Usually, on this day in the church year, we do a symbolic act of renewing our baptism vows – often I spatter you with holy water and encourage you to ‘remember your baptism and be thankful’. But this word – flow – is a holy invitation and we need to choose whether we will accept it, individually and collectively, rather than just being recipients of a soaking, whether we want it or not.

 

So, I’m going to bless this water and when you come forward to receive your communion, you can do whatever you choose as a symbol of your yes to the invitation of God to be part of God’s flow of life and abundance this year. And, if you want to begin the year by receiving prayer – perhaps for a fresh outpouring of the living waters of God – people will be at the font during communion, offering to pray for you.

 

 

We give you thanks that at the beginning of creation your Holy Spirit moved upon the waters to bring forth light and life. With water you cleanse and replenish the earth; you nourish and sustain all living things.
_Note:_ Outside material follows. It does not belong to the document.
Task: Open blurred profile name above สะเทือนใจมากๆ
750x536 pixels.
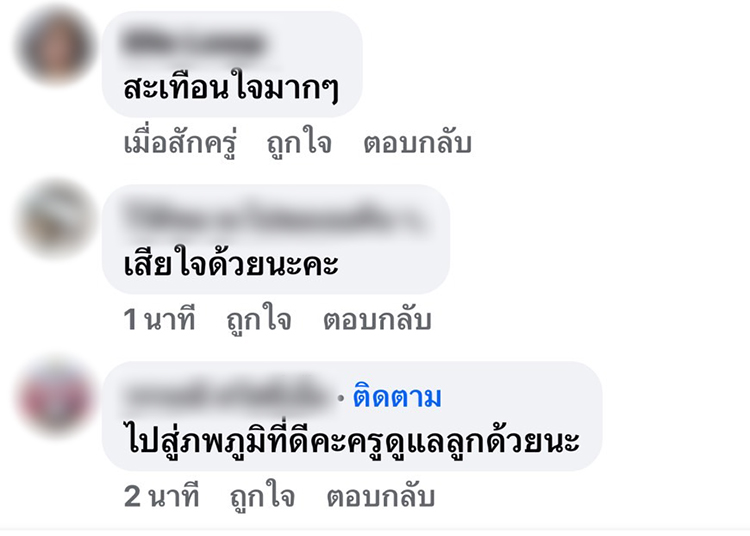Action: coord(193,43)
We give you thanks for your Son Jesus Christ: for his baptism by John, for his anointing with the Holy Spirit.

And now we give you thanks that you call each of us to new birth in your Church through the waters of baptism.

Pour out your Holy Spirit in blessing and sanctify this water so that as we approach this water, we made be made one with Christ, and move ever more closely in the flow of the Spirit. Bless us, your church, that we may be a blessing for others. Amen.